Additionally, the table style ISCN reporting format may also be used if multiple abnormalities are present where an adequate text description helps clarify the observed abnormalities and presence of sex mismatched results. Clinically, this may be very important in supporting a relapsed primary hematological malignancy, development of new primary (perhaps treatment related or prior chronic) hematologic neoplasm or rarely, donor derived leukemia.

Bias between techniques

An important consideration when comparing results from orthogonal assays comes from both human and technical factors that can lead to intrinsic biases. When comparing karyotype results to bulk genome assays it is important to consider several factors. Biologic factors, such as ‘metaphase bias’, can be seen even between karyotype (metaphase) and interphase FISH results.
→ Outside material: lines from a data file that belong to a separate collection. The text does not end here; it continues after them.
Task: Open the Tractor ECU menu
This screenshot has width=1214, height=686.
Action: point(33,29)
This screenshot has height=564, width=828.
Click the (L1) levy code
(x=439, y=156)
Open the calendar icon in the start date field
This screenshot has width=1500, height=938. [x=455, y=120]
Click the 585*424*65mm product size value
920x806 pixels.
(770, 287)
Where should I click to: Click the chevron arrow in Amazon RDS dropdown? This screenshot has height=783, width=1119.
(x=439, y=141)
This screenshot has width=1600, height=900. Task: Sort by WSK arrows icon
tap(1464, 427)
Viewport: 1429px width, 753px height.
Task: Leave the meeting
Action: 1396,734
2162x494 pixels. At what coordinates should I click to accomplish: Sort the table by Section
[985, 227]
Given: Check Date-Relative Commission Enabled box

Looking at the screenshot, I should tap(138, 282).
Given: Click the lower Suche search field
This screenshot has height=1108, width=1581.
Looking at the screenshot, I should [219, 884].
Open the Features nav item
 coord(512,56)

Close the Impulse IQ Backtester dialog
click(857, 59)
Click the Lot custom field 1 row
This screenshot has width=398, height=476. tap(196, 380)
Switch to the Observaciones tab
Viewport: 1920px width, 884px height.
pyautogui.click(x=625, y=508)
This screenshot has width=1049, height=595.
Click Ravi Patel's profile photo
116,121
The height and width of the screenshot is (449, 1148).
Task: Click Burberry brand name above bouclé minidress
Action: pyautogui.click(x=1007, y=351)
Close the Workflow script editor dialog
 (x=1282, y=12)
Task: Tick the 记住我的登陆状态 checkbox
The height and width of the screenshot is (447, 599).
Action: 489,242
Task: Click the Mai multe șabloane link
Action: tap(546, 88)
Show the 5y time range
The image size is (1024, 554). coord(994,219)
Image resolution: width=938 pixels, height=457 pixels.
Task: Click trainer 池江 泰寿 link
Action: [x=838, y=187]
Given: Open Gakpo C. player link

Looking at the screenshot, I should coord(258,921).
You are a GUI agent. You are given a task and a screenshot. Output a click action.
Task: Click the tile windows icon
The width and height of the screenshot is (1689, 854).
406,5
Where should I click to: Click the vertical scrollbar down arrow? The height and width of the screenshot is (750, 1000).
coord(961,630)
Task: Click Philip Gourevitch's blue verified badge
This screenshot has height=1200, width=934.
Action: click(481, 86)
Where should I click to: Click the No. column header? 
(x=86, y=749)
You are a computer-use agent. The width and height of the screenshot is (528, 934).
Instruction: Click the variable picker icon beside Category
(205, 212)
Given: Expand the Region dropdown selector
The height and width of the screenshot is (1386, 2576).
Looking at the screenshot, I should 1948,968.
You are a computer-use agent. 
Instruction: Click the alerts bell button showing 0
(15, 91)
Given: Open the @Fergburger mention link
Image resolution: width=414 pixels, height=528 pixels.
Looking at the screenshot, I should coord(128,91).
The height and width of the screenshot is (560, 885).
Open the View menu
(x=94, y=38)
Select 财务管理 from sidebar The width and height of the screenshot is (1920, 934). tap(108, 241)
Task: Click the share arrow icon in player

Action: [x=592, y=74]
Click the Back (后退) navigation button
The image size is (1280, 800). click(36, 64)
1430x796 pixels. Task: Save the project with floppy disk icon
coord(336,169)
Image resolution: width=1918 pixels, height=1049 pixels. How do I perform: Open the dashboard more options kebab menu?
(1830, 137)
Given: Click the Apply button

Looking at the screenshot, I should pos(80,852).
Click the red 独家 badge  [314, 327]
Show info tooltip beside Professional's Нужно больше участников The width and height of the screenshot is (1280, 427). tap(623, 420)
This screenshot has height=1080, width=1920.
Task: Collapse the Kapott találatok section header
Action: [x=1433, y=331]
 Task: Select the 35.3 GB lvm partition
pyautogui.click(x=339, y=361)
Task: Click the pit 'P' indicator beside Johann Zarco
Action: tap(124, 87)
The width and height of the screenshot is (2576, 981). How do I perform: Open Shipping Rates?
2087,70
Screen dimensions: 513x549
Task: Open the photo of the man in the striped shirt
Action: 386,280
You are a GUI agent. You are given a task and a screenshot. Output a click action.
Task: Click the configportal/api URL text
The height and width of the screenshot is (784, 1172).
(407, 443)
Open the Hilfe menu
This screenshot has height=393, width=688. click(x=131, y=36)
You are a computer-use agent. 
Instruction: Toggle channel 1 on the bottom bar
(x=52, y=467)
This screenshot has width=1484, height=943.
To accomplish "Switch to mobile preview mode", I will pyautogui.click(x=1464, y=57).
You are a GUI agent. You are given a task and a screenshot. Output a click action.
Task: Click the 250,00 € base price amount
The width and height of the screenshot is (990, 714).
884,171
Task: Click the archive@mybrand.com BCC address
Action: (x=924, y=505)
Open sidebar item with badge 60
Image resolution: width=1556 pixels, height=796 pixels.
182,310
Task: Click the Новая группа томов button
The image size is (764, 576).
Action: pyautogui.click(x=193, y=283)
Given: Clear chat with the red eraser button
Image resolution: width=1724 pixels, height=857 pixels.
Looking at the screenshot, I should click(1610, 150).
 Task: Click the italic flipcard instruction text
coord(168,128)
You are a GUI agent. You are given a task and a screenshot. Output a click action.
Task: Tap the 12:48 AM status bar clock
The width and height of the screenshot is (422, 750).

Some clones may be more represented or less represented in nuclei in metaphase rather than in interphase. In such cases it is possible to see drastically different frequencies of an abnormality depending on the assay. This difference can be seen particularly well in patients with dual disease, where a myeloid clone may be readily visible by karyotype analysis, but a less proliferative lymphoid clone may not appear without the use of mitogen stimulated cultures. This is also observed between karyotype and all bulk genome techniques (CMA, genome mapping and NGS) and while most orthogonal testing shows similar proportions for any given abnormality, sometimes the difference between a metaphase and interphase analysis can be quite dramatic. Another potential difference can be attributed to observer bias, commonly seen in B-cell acute lymphoblastic leukemia (B-ALL) where the detection of a normal karyotype is followed by FISH assays demonstrating what should be a visible abnormality or clone. B-ALL is known to often generate poor quality chromosomes and some of the worst quality metaphases will contain the abnormal clone. During karyotype analysis this clone can be missed, resulting in the reporting of a normal karyotype.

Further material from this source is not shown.